*Parts of the exercise*:
**A)** In the interview, whom does Regan name as her biggest supporter?
**B)** Repeat, word for word, the passage of the interview from "My third piece" to "rooting for you.".

*Text extract*:
----

How do you know if something is a yes?
Regan: I love the Greg McKeown approach. He suggests ranking your opportunities on a scale from 1 to 100. If the invite or request ranks below a 90, move it to a 0 and politely decline. In other words, it’s only a yes if it’s a hell yes.
As an entrepreneurial mom, what does the whole concept of “balance” mean to you?
Regan: I think balance is bunk. Unattainable. And you know what? That’s totally fine. Be on tilt about what you’re prioritizing, and when you get it, celebrate it—without wishing you had it all, whatever that means. I don’t think anyone has it all, at least not all at once. We need to stop pretending balance is a thing, because it’s a unicorn. And it’s making working moms the world over feel like they’re failing when they’re not.
No mama is an island. Who’s on your support team?
Regan: My biggest supporter is also my forever crush. Nick, who I’m lucky enough to be married to, who is thriving in his career while fully supporting and encouraging mine, too. There are times he’ll come straight off a week of travel and dive directly into solo parenthood so I can jet off next, always with a smile. He’s my number 1, and we invest time with each other accordingly. We prioritize date nights and vacations alone. We put the girls to bed early and sit on the porch and drink wine. We never stop dating. Learning how to nurture a good relationship didn’t come easily, by the way. I was actually married before, and it was all wrong, and we subsequently divorced. One lesson I learned was that we never carved out moments for each other. We spent a lot of time with his family or my family or with couple friends, but not as a unit. I actually learned that lesson on a bigger scale, too: When I didn’t prioritize meaningful relationships, I didn’t have them. I prioritize them now—with Nick, with family, with friends. And aside from Nick, I have a group of girlfriends all over the country who are like my personal board of directors—my cheerleaders, my truth tellers, my advisors. I’m so grateful.
Shed your shoulds.
Embrace your “nos” and makes your yeses count.
My third piece of advice seems simple, but it’s really quite effective when you’re unsure what to do in any given situation, be it work or parenting or relationships. And that is this: Just take the next best step. Sometimes, we want to get from Point A to Point Z, and it can feel daunting and confusing and even paralyzing. You don’t even have to get from Point A to Point B in one move. Just take the next best step. I’ll be rooting for you.

----

*Data block*:
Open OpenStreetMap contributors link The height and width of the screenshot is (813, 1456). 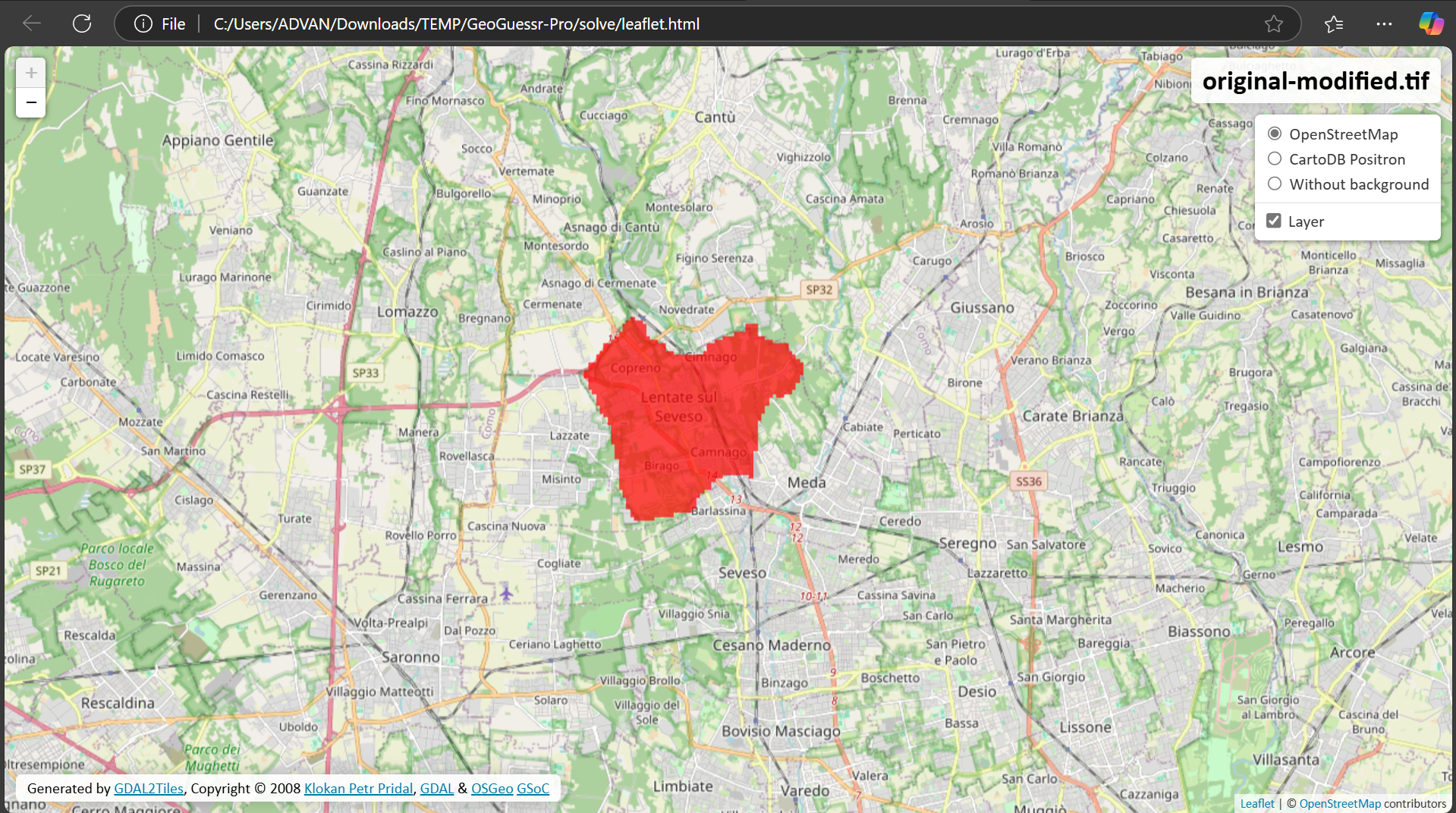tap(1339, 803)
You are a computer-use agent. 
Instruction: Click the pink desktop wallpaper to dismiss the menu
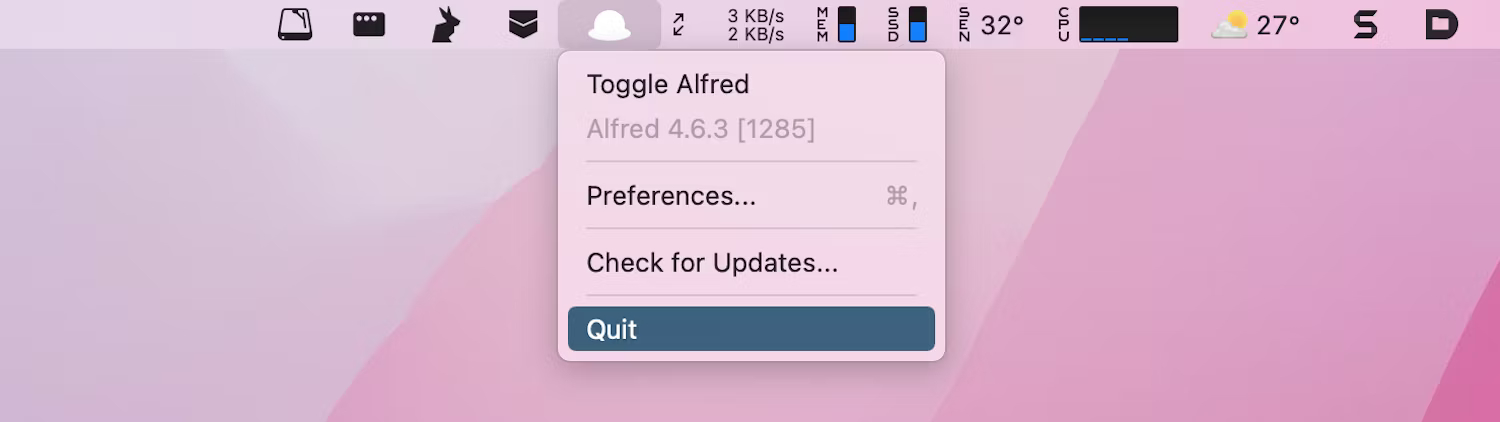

----

*Solutions to each task*:
**A)** Nick, her husband.

**B)**
My third piece of advice seems simple, but it’s really quite effective when you’re unsure what to do in any given situation, be it work or parenting or relationships. And that is this: Just take the next best step. Sometimes, we want to get from Point A to Point Z, and it can feel daunting and confusing and even paralyzing. You don’t even have to get from Point A to Point B in one move. Just take the next best step. I’ll be rooting for you.